◆ Task statement:
Each line of the material must reappear unchanged in the answer.

◆ Supplied data:
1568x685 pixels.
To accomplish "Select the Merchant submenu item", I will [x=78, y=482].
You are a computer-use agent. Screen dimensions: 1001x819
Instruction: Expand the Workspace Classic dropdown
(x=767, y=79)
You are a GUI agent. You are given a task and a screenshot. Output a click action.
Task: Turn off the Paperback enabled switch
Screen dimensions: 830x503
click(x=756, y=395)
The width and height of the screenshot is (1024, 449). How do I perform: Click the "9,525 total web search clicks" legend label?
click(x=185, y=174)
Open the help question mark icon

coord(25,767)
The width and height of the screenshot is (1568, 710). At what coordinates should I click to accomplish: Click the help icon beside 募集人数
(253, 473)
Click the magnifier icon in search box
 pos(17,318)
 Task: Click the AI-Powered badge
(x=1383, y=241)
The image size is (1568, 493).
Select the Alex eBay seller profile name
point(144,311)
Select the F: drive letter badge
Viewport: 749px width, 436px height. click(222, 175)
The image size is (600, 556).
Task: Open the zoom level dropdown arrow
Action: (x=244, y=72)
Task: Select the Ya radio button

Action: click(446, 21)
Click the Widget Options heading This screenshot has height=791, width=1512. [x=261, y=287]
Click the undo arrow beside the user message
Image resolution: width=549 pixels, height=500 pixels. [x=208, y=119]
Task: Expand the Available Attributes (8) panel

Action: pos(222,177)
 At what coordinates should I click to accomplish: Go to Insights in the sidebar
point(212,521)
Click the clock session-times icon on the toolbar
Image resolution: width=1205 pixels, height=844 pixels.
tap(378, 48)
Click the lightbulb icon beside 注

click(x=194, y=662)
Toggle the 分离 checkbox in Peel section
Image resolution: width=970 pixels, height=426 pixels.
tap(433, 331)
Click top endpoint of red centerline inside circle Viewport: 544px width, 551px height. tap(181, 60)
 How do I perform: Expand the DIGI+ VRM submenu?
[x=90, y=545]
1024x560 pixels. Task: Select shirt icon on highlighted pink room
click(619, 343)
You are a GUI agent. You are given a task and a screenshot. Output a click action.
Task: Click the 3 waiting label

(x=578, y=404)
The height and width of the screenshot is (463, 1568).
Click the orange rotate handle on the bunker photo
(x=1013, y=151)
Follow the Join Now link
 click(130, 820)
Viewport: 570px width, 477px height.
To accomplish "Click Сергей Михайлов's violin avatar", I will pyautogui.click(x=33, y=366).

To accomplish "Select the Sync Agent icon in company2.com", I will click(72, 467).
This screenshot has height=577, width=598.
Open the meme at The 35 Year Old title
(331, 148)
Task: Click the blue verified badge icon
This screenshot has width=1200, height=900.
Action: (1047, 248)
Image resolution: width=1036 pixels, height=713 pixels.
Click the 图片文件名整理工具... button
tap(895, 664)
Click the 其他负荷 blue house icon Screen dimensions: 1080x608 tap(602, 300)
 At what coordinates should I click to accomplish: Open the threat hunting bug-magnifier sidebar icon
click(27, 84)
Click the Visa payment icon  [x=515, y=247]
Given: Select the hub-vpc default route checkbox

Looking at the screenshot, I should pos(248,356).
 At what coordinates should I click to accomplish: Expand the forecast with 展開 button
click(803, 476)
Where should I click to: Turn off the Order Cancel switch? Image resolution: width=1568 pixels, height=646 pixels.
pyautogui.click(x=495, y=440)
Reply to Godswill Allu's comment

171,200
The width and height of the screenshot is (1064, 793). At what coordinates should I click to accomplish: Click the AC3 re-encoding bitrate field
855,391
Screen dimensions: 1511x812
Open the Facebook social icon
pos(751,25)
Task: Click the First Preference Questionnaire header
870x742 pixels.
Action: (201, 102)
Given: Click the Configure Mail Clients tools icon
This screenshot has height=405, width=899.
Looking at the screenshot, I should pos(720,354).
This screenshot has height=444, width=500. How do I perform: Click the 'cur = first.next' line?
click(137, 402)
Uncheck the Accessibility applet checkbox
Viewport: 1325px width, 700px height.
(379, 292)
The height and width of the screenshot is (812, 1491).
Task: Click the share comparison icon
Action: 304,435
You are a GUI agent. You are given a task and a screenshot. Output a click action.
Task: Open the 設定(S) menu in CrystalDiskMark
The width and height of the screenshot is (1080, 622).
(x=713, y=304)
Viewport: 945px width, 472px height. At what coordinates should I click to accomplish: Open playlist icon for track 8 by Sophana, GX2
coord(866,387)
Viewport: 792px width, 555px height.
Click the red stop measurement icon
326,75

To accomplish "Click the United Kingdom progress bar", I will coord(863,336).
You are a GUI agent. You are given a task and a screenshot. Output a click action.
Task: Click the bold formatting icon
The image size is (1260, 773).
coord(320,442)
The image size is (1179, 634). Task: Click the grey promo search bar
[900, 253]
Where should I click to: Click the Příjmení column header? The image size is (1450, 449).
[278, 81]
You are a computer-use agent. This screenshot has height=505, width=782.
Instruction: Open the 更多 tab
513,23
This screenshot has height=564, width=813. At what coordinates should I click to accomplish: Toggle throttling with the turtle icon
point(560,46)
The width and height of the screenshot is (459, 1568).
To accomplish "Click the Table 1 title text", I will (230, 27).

◆ Solution below:
1568x685 pixels.
To accomplish "Select the Merchant submenu item", I will [x=78, y=482].
You are a computer-use agent. Screen dimensions: 1001x819
Instruction: Expand the Workspace Classic dropdown
(x=767, y=79)
You are a GUI agent. You are given a task and a screenshot. Output a click action.
Task: Turn off the Paperback enabled switch
Screen dimensions: 830x503
click(x=756, y=395)
The width and height of the screenshot is (1024, 449). How do I perform: Click the "9,525 total web search clicks" legend label?
click(x=185, y=174)
Open the help question mark icon

coord(25,767)
The width and height of the screenshot is (1568, 710). At what coordinates should I click to accomplish: Click the help icon beside 募集人数
(253, 473)
Click the magnifier icon in search box
 pos(17,318)
 Task: Click the AI-Powered badge
(x=1383, y=241)
The image size is (1568, 493).
Select the Alex eBay seller profile name
point(144,311)
Select the F: drive letter badge
Viewport: 749px width, 436px height. click(222, 175)
The image size is (600, 556).
Task: Open the zoom level dropdown arrow
Action: (x=244, y=72)
Task: Select the Ya radio button

Action: click(446, 21)
Click the Widget Options heading This screenshot has height=791, width=1512. [x=261, y=287]
Click the undo arrow beside the user message
Image resolution: width=549 pixels, height=500 pixels. [x=208, y=119]
Task: Expand the Available Attributes (8) panel

Action: pos(222,177)
 At what coordinates should I click to accomplish: Go to Insights in the sidebar
point(212,521)
Click the clock session-times icon on the toolbar
Image resolution: width=1205 pixels, height=844 pixels.
tap(378, 48)
Click the lightbulb icon beside 注

click(x=194, y=662)
Toggle the 分离 checkbox in Peel section
Image resolution: width=970 pixels, height=426 pixels.
tap(433, 331)
Click top endpoint of red centerline inside circle Viewport: 544px width, 551px height. tap(181, 60)
 How do I perform: Expand the DIGI+ VRM submenu?
[x=90, y=545]
1024x560 pixels. Task: Select shirt icon on highlighted pink room
click(619, 343)
You are a GUI agent. You are given a task and a screenshot. Output a click action.
Task: Click the 3 waiting label

(x=578, y=404)
The height and width of the screenshot is (463, 1568).
Click the orange rotate handle on the bunker photo
(x=1013, y=151)
Follow the Join Now link
 click(130, 820)
Viewport: 570px width, 477px height.
To accomplish "Click Сергей Михайлов's violin avatar", I will pyautogui.click(x=33, y=366).

To accomplish "Select the Sync Agent icon in company2.com", I will click(72, 467).
This screenshot has height=577, width=598.
Open the meme at The 35 Year Old title
(331, 148)
Task: Click the blue verified badge icon
This screenshot has width=1200, height=900.
Action: (1047, 248)
Image resolution: width=1036 pixels, height=713 pixels.
Click the 图片文件名整理工具... button
tap(895, 664)
Click the 其他负荷 blue house icon Screen dimensions: 1080x608 tap(602, 300)
 At what coordinates should I click to accomplish: Open the threat hunting bug-magnifier sidebar icon
click(27, 84)
Click the Visa payment icon  [x=515, y=247]
Given: Select the hub-vpc default route checkbox

Looking at the screenshot, I should pos(248,356).
 At what coordinates should I click to accomplish: Expand the forecast with 展開 button
click(803, 476)
Where should I click to: Turn off the Order Cancel switch? Image resolution: width=1568 pixels, height=646 pixels.
pyautogui.click(x=495, y=440)
Reply to Godswill Allu's comment

171,200
The width and height of the screenshot is (1064, 793). At what coordinates should I click to accomplish: Click the AC3 re-encoding bitrate field
855,391
Screen dimensions: 1511x812
Open the Facebook social icon
pos(751,25)
Task: Click the First Preference Questionnaire header
870x742 pixels.
Action: (201, 102)
Given: Click the Configure Mail Clients tools icon
This screenshot has height=405, width=899.
Looking at the screenshot, I should pos(720,354).
This screenshot has height=444, width=500. How do I perform: Click the 'cur = first.next' line?
click(137, 402)
Uncheck the Accessibility applet checkbox
Viewport: 1325px width, 700px height.
(379, 292)
The height and width of the screenshot is (812, 1491).
Task: Click the share comparison icon
Action: 304,435
You are a GUI agent. You are given a task and a screenshot. Output a click action.
Task: Open the 設定(S) menu in CrystalDiskMark
The width and height of the screenshot is (1080, 622).
(x=713, y=304)
Viewport: 945px width, 472px height. At what coordinates should I click to accomplish: Open playlist icon for track 8 by Sophana, GX2
coord(866,387)
Viewport: 792px width, 555px height.
Click the red stop measurement icon
326,75

To accomplish "Click the United Kingdom progress bar", I will coord(863,336).
You are a GUI agent. You are given a task and a screenshot. Output a click action.
Task: Click the bold formatting icon
The image size is (1260, 773).
coord(320,442)
The image size is (1179, 634). Task: Click the grey promo search bar
[900, 253]
Where should I click to: Click the Příjmení column header? The image size is (1450, 449).
[278, 81]
You are a computer-use agent. This screenshot has height=505, width=782.
Instruction: Open the 更多 tab
513,23
This screenshot has height=564, width=813. At what coordinates should I click to accomplish: Toggle throttling with the turtle icon
point(560,46)
The width and height of the screenshot is (459, 1568).
To accomplish "Click the Table 1 title text", I will (230, 27).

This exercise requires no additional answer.